At its final meeting in 1950, the Board acknowledged receipt of the Faculty Council’s letter and agreed to place this question on its agenda to be considered “as time permits.” When no response was forthcoming, at its January 31, 1951 meeting, Howells proposed that the Faculty Council, of which he was then a member, adopt seven resolutions. Those resolutions included statements of objection to Maxey’s placement of all faculty on notice of contingent dismissal; his refusal to initiate planning for the College’s anticipated financial crisis; the failure of the Board to consult with the faculty in formulating the tenure policy; and its apparent unwillingness to meet with the faculty or its representatives to discuss revision of that policy. Although Howells ultimately withdrew these resolutions, on the following day, the Whitman faculty unanimously adopted a motion affirming its view that the policy was “unsatisfactory” and requesting the Board’s adoption of the revision proposed by the Council.

At about the same time, the Faculty Council sought from the Association of American Colleges information about the number of institutions that had adopted policies congruent with the principles articulated in the AAUP’s 1940 Statement. In response, it learned that only 30 of 300 member institutions, including Whitman, had adopted policies that differed significantly from those principles. Fortified by this information, on December 6, 1951, by a vote of 34 to 4, with one abstention, the faculty voted in favor of a policy that would grant tenure to all members who had already completed seven years of service, and, for new appointments, tenure review during the sixth year of service.
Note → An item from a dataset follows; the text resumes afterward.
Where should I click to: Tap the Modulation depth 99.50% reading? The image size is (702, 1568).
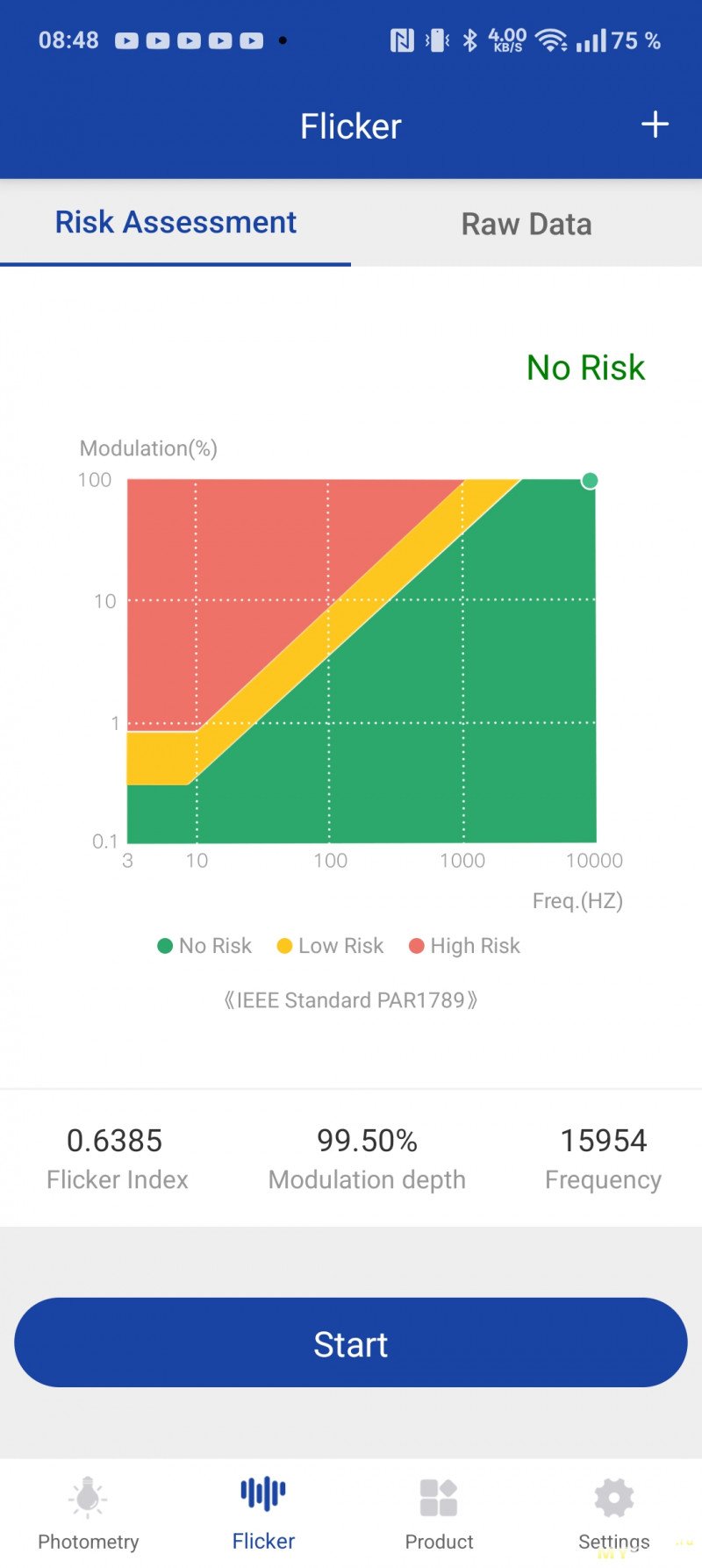tap(367, 1141)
President Maxey brought this revision to the Board on February 23, 1952, and, at that meeting, it revised the tenure policy incorporated within the College’s governing documents as follows:

Persons holding the rank of associate professor, and assistant professor, and instructor may be given indefinite tenure by special vote of the Board of Trustees at any time, but any such who have not been given indefinite tenure prior to the end of their sixth year of service shall at that time be notified in writing whether they will be given indefinite tenure at the end of their seventh year of service; and in the event that indefinite tenure be not given, such persons shall not be continued in the service of the College beyond the end of their seventh year of service.

Leaving aside a 1962 modification that clarified the eligibility of those denied tenure to employment during their seventh year at the College, in its essentials, it is this policy that remains in place today.